소화흡수율은 동물에 따라 식품분석에서 얻은 각 영양소가 얼마나 유효성있게 이용되는지를 측정하는 것이므로 영양소의 소화흡수율은 음식물의 배합비율이나조리 등의 요소에도 변화하지만 이것을 먹는 측정체의 건강상태, 노동량, 음식물 섭취량에도 영향을 받는다. 소화흡수율은 다음 수학식 3 및 수학식 4로 계산하였다.

그 결과, 상기 조성제의 소화흡수율은 일반 수용성 식이섬유와 비슷한 정도인 20 ∼ 40% 이상으로 나타났으며 , 상기 조성제의 전이율을 알아보기 위하여 200 g 내외의 정상쥐를 24시간 공복시킨 후 꼬리 정맥을 통해 2.5 ㎎/㎖의 형광물(FITC, Fluorescein isothiocyanate)-조성제 결합물을 주사하고 각각 1시간, 8시간, 24시간이 되는 시점에서 동물을 마취시켜 혈액과 조직을 채취하여 검출양을 측정한 결과, 혈관 전이도 98.1%를 나타내었다[도 8].

실험예 16

서방성은 효력의 지속성을 나타내는 것으로, 분자량 20,000 이하의 저분자물을 비롯하여 분자량 1,000,000까지의 상기 실시예에서 얻은 조성제를 7일 간격으로 동물(닭과 마우스 각 20마리 3회)의 생산능력, 면역력 등 활성을 1일 0.1% 사료에 첨가한 실험군과 기존 먹이만 준 대조구와 동일조건에서 비교하여 다음 표 5와 같이 나타났으며 실제 닭 사육농장(경기도 평택시 소재 강남농장)에서의 사육 사양관리자들은 환우닭에서도 활력이 생기는 것을 일반 비교 관찰로 알 수 있었으며 위 재료로 구성된 재료를 보조적으로 사용하여도 실제 사양비가 여러 부분에서 절감되었고, 또한 얻어진 계란에서 난백의 경고와 난황의 색도가 일반 사양에서 얻어진 것이 6 ∼ 7°인데 착색제를 사용하지 않았지만 12 ∼ 14°로 뚜렷해짐을 발견하였다.

또한, 양돈사육 농가[경기도 용인 형제농장]의 경구투여실험을 하였고, 이곳은 실제 구제역(Picornaviridae Aphthovirus.

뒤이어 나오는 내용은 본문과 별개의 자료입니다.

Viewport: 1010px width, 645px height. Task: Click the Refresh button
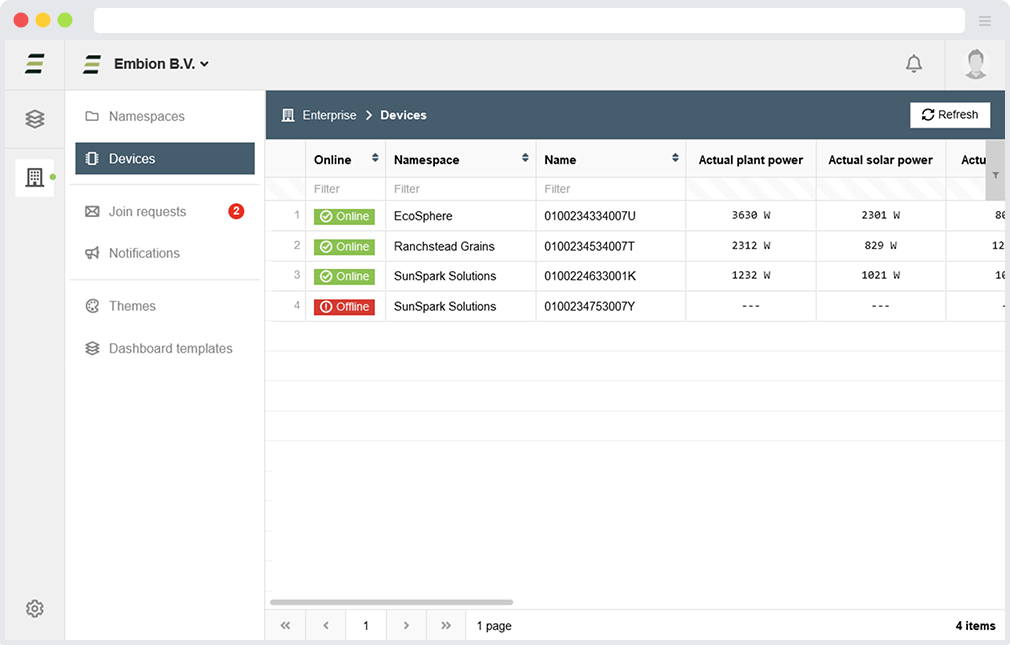point(949,115)
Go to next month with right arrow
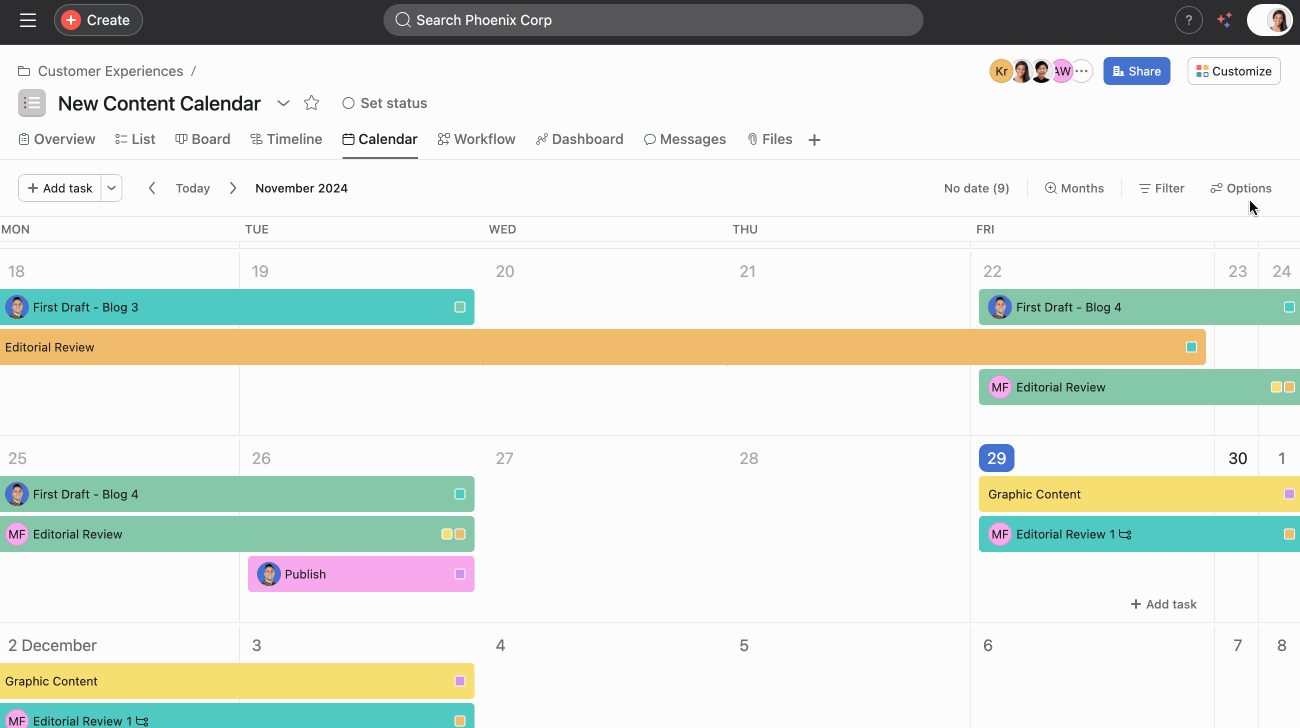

Food and mouth desease) 발생지역으로 계속 70 ㎏중 돼지 20마리 돈사에 아직 감염증상이 보이지 않은 상태에서 상기 조성제 200 ㎎ 정제를 만들어 1일 3회 투여하였고, 3% 이하 수용액을 제조하여 수시로 음수와 사료에 투여한 바 돼지군에서 그 질환의 특징적 요소가 발현, 진행되지 않았다. 이는 면역체계의 기본 완성과 아포토시스(Apotosis) 및 바이러스 제어율, 유전자 변형방지, 대사장애방지에도 관여하고 있다는 것을 간접 확인하였다.

실시예 17: iNOS 증식 조성제 함유 음료 조성물

정제수 75.5 g을 60 ℃로 가온하고 상기 실시예에서 얻은 조성제 2 g, 봉밀 3 g, L-타이신 염산염 0.001 g, 비타민 B1 0.002 g, 비타민 B2 0.01 g, 니코틴산 아미드 0.01 g, 구연산 0.2 g, 과당 15 g, 판토텐산 칼슘 0.01 g, 비타민 B6 0.003 g, 패각 추출물 2.4 g을 첨가하여 교반하여 용해시켰다. 250, 500, 1000 ㎖ 단위로 병에 충전한 후, 90 ℃이하에서 20분간 살균하였다.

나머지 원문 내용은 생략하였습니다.